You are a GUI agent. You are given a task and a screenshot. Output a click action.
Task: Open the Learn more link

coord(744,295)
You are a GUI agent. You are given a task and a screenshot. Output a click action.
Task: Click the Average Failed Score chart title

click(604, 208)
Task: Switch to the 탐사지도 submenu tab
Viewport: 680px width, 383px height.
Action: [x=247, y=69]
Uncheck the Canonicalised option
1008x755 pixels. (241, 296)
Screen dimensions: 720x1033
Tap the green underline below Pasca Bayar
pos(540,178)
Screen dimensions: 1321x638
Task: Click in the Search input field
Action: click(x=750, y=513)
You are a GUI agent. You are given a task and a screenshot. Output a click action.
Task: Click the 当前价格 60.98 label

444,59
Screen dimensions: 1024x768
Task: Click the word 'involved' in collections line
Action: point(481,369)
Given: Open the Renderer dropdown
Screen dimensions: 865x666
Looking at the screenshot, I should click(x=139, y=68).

§ **Exercise aim**
Return exactly the line that contains "Task: Click the 当前价格 60.98 label" and every line after it, through the last line of the records.

§ **Reply to the task**
Task: Click the 当前价格 60.98 label

444,59
Screen dimensions: 1024x768
Task: Click the word 'involved' in collections line
Action: point(481,369)
Given: Open the Renderer dropdown
Screen dimensions: 865x666
Looking at the screenshot, I should click(x=139, y=68).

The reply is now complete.